### MATERIAL PROVIDED
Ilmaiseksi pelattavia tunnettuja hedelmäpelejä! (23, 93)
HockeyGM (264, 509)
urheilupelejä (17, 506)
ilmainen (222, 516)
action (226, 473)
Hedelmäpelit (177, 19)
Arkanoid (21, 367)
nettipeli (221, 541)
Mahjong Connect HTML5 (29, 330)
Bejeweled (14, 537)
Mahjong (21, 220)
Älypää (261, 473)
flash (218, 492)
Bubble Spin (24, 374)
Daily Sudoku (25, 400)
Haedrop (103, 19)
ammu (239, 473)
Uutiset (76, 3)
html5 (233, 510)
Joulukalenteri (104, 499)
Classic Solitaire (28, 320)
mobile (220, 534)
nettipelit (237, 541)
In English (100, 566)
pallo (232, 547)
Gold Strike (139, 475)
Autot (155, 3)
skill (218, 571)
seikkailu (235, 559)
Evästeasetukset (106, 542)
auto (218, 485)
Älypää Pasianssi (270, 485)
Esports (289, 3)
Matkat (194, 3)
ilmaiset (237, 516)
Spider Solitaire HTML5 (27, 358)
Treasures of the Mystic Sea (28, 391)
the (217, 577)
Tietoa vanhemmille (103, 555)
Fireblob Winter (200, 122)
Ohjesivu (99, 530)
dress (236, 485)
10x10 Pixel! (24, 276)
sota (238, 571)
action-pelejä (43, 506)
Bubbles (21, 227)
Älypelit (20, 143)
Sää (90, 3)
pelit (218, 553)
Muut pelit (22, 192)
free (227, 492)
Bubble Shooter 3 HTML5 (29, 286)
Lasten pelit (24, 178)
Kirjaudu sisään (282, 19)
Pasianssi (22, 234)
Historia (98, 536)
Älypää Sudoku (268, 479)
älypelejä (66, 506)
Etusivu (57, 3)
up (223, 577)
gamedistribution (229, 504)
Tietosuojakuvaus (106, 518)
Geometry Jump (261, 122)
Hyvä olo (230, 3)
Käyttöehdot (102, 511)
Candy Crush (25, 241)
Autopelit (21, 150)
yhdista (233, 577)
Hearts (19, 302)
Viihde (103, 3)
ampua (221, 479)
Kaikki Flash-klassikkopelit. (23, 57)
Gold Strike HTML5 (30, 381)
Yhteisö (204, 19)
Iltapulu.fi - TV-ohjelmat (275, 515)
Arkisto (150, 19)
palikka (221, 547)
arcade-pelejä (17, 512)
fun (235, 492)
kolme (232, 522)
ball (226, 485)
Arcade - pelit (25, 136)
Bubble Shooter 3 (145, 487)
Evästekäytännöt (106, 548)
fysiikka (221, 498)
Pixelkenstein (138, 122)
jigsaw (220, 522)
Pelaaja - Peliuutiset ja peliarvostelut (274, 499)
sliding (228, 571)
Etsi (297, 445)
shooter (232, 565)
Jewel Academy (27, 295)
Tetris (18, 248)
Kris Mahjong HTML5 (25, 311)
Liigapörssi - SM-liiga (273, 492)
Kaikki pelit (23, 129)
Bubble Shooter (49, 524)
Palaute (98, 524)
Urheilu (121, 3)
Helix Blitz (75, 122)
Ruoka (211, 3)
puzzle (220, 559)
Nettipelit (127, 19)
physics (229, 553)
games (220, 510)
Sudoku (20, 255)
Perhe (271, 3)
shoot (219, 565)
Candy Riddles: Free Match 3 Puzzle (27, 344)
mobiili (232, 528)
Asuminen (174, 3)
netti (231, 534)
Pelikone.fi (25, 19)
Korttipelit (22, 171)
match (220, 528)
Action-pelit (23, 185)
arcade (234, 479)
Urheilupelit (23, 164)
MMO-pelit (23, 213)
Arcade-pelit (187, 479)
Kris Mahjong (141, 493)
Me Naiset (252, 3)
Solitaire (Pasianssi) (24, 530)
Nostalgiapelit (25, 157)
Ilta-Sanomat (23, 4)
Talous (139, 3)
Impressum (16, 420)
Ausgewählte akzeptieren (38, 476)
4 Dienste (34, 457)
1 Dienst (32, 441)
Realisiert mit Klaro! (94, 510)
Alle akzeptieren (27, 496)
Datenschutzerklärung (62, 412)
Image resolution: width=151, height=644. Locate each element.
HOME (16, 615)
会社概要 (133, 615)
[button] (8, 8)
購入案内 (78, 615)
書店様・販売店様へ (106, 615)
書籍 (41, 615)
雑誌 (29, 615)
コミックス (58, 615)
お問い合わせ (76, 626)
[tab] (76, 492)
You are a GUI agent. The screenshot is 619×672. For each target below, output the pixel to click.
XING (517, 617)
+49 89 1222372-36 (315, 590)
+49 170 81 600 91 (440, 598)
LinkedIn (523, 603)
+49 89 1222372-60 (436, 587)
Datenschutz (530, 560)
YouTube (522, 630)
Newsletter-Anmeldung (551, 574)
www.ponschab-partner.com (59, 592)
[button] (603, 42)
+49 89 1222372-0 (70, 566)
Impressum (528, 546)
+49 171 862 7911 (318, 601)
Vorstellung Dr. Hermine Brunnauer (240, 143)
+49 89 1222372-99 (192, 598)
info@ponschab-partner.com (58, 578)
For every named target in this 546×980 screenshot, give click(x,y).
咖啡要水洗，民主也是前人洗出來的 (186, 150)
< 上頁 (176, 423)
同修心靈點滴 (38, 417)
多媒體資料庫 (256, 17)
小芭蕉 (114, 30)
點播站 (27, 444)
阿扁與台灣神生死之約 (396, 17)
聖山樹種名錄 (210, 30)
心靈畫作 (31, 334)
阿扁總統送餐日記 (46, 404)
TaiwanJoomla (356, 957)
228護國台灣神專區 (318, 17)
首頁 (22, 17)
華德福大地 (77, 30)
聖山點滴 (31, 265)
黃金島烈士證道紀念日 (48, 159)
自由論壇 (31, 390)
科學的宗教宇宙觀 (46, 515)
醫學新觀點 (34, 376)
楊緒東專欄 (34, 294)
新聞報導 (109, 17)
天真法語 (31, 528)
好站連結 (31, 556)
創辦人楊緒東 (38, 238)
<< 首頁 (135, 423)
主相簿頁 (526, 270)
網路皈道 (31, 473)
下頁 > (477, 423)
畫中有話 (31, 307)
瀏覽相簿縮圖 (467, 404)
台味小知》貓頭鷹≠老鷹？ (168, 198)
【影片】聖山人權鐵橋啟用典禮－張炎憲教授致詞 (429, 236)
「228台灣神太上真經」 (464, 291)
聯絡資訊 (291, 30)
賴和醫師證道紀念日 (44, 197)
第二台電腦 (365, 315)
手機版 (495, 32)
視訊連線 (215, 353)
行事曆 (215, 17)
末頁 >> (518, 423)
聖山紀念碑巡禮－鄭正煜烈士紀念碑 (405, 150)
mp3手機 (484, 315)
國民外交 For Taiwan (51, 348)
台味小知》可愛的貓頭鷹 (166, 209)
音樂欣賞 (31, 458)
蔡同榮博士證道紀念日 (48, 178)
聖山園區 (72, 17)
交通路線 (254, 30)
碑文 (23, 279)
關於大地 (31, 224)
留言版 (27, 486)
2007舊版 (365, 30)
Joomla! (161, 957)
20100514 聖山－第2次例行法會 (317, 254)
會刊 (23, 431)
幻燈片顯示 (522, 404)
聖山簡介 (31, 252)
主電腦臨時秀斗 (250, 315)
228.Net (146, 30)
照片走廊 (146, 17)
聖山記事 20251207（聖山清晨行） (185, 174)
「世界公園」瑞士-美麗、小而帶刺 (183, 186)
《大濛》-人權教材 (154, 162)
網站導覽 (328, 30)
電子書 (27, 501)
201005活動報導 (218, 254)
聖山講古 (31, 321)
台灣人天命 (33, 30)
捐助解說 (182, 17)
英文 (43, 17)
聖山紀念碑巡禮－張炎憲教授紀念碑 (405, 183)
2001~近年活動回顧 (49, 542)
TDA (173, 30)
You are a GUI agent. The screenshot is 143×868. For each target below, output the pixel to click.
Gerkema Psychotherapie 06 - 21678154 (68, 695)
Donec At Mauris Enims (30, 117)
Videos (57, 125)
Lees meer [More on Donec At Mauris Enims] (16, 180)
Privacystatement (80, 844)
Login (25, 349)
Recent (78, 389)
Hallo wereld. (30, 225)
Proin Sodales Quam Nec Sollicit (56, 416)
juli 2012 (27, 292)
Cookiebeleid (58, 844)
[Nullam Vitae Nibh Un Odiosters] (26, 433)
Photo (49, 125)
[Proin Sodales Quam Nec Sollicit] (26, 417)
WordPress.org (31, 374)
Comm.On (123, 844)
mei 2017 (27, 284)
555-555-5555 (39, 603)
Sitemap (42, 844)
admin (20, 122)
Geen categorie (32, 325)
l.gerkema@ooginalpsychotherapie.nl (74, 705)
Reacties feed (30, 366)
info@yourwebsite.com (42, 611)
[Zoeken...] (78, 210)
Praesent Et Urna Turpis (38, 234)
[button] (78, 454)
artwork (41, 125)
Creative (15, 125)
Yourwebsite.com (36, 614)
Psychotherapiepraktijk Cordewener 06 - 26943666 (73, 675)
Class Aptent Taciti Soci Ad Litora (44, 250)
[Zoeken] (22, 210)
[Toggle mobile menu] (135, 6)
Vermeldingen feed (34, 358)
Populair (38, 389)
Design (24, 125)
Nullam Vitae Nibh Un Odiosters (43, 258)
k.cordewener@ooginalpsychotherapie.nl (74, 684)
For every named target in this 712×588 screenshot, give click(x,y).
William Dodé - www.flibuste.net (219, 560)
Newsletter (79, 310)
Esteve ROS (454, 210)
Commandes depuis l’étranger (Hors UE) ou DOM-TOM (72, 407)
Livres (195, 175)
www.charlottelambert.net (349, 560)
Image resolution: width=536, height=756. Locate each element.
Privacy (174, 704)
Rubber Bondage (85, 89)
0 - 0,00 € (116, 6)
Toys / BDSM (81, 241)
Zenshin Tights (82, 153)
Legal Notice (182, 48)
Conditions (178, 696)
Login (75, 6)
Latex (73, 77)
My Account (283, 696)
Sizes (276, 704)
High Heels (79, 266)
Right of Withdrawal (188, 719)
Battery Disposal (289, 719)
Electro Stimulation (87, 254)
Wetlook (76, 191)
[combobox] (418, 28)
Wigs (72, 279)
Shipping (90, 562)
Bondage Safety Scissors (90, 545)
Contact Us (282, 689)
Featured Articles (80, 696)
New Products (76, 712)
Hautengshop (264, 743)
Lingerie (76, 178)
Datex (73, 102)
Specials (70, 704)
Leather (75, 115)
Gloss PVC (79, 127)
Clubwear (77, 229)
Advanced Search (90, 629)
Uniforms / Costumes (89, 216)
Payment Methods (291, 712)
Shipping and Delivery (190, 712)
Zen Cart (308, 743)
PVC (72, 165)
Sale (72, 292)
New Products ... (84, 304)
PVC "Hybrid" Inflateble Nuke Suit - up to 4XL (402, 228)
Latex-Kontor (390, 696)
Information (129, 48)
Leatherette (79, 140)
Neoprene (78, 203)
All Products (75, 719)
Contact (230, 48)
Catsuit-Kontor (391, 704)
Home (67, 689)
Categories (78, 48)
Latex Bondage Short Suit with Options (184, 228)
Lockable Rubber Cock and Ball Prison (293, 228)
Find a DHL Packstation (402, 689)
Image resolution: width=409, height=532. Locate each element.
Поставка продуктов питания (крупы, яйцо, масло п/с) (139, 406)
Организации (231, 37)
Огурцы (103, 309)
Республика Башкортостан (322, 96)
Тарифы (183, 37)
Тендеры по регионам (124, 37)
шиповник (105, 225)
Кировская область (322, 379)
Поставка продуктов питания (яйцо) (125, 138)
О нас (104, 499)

### REQUIREMENT
Recast the records as a Markdown table with the columns Row and Entry, one numbered row per line with blank lines left out. Begin at the line that contains "Lees meer [More" and stop after the line that contains "k.cordewener@ooginalpsychotherapie.nl (74, 684)".

### IN RESPONSE
| Row | Entry |
|---|---|
| 1 | Lees meer [More on Donec At Mauris Enims] (16, 180) |
| 2 | Privacystatement (80, 844) |
| 3 | Login (25, 349) |
| 4 | Recent (78, 389) |
| 5 | Hallo wereld. (30, 225) |
| 6 | Proin Sodales Quam Nec Sollicit (56, 416) |
| 7 | juli 2012 (27, 292) |
| 8 | Cookiebeleid (58, 844) |
| 9 | [Nullam Vitae Nibh Un Odiosters] (26, 433) |
| 10 | Photo (49, 125) |
| 11 | [Proin Sodales Quam Nec Sollicit] (26, 417) |
| 12 | WordPress.org (31, 374) |
| 13 | Comm.On (123, 844) |
| 14 | mei 2017 (27, 284) |
| 15 | 555-555-5555 (39, 603) |
| 16 | Sitemap (42, 844) |
| 17 | admin (20, 122) |
| 18 | Geen categorie (32, 325) |
| 19 | l.gerkema@ooginalpsychotherapie.nl (74, 705) |
| 20 | Reacties feed (30, 366) |
| 21 | info@yourwebsite.com (42, 611) |
| 22 | [Zoeken...] (78, 210) |
| 23 | Praesent Et Urna Turpis (38, 234) |
| 24 | [button] (78, 454) |
| 25 | artwork (41, 125) |
| 26 | Creative (15, 125) |
| 27 | Yourwebsite.com (36, 614) |
| 28 | Psychotherapiepraktijk Cordewener 06 - 26943666 (73, 675) |
| 29 | Class Aptent Taciti Soci Ad Litora (44, 250) |
| 30 | [Zoeken] (22, 210) |
| 31 | [Toggle mobile menu] (135, 6) |
| 32 | Vermeldingen feed (34, 358) |
| 33 | Populair (38, 389) |
| 34 | Design (24, 125) |
| 35 | Nullam Vitae Nibh Un Odiosters (43, 258) |
| 36 | k.cordewener@ooginalpsychotherapie.nl (74, 684) |